Projections aside, questions also remain as to the technical readiness of open RAN, particularly in brownfield networks. Bear in mind that “decisions on mobile network infrastructure purchases, which can range in the billions of dollars, typically get made years before we ever see a commercially available service,” Hays explained.

Brownfield Open RAN: Where Are You?

Indeed, the anticipated momentum and outlook for open RAN rides heavily on a brownfield operator’s willingness and commitment to shift more, if not all, of its infrastructure to open RAN.

Tareq Amin, CTO at Rakuten Mobile who now concurrently serves as CEO at Rakuten Symphony, shares this view. He’s outspoken and undoubtedly the industry’s leading voice and evangelist for open RAN.

“It’s too late for any company to stop the momentum of doing the right thing,” he told SDxCentral. “Our major responsibility now is to look at one brownfield player that we need to partner with, and address the challenges because there will be challenges.”

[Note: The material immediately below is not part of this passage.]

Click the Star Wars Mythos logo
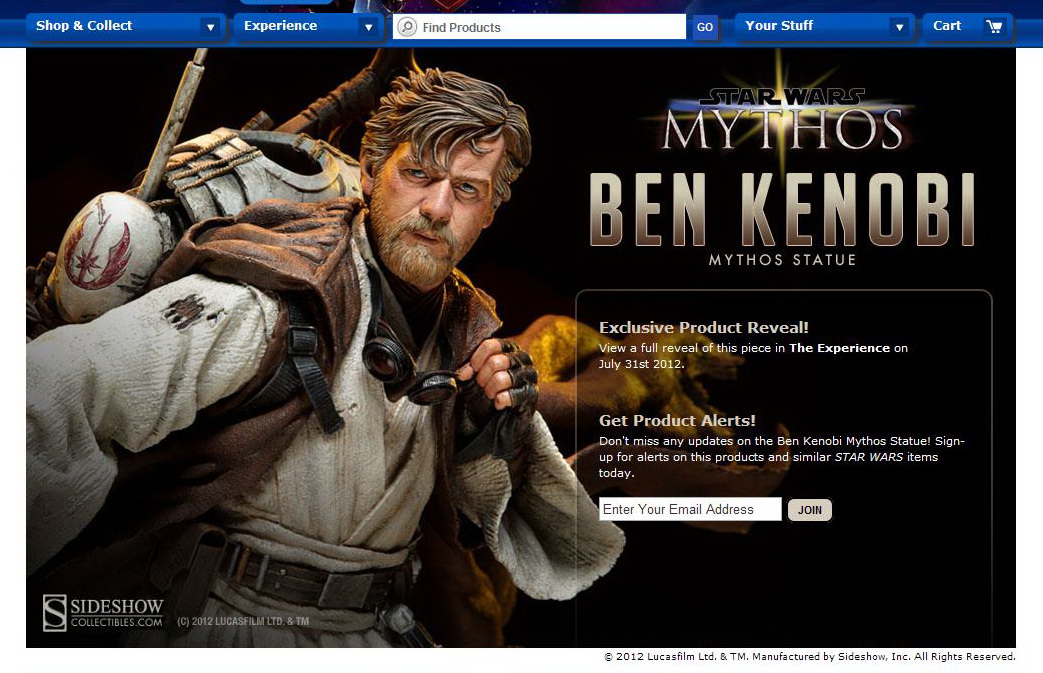1043x673 pixels. pyautogui.click(x=782, y=118)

This includes finding the right mentality at a brownfield operator that’s “willing to tolerate initial hiccups for a long-term gain,” Amin added. “I assure you we’re going to have issues but it’s important that we commit and work and partner with them on addressing these challenges to make sure that open RAN scales.”

Our or we, in this case, refers not just to Rakuten but the entire coalition of open RAN vendors striving for this outcome.

“Most large operators now really want to do this, it’s just a question of this transformation stage — how to get over that hump between where I am today to where we need to be” as an industry,” Amin said.

“The issue’s maybe not just necessarily the technology or the readiness of the technology as much as it is organizationally are you ready? I mean, a lot is going to change, a lot is going to change in the type of skill sets that you need to run these systems,” he added.

Open RAN Languishes in Labs

While operators in mature markets have already committed to use traditional RAN architecture for 5G, Amin remains convinced more of these carriers will introduce open RAN in “pockets” and different geographies around the world.

“Whether you use it for 4G, 5G, or 6G, it would give you a perspective to understand the technology outside of the lab domains. And that perspective to understand the nuances of how to run this in a real network is so different than running it in a lab,” he said.

“I’m still optimistic that there is a path even in 4G or 5G, that open RAN has a business, has a return on investment, but at the end I want to see a lot more collaboration and ecosystem creation,” Amin continued.

“The next step is commitment. I think operators need to commit. It’s just a matter of saying ‘I’m going to do this.’ People have to accept that when you create with a new technology, it will have issues, so what?”

Many of the world’s largest mobile network operators have made pledges to support and eventually deploy open RAN extensively. Multiple trials and tests are underway, some relegated to a lab, but deployments in a live environment? Not so much.

“In telco, you need that believer,” Amin said.

“We need a big breakthrough, and hopefully maybe a Telefónica or another large group like Telefónica to come in and endorse this technology and stand behind it, understanding it’s going to have some issues and challenges, but also having the foresight to look at the future and say ‘well this makes sense,’” he added.

“This is not the time to wait. I think everybody needs to jump onto this ship and define a clear tactical strategy to put these products in production.”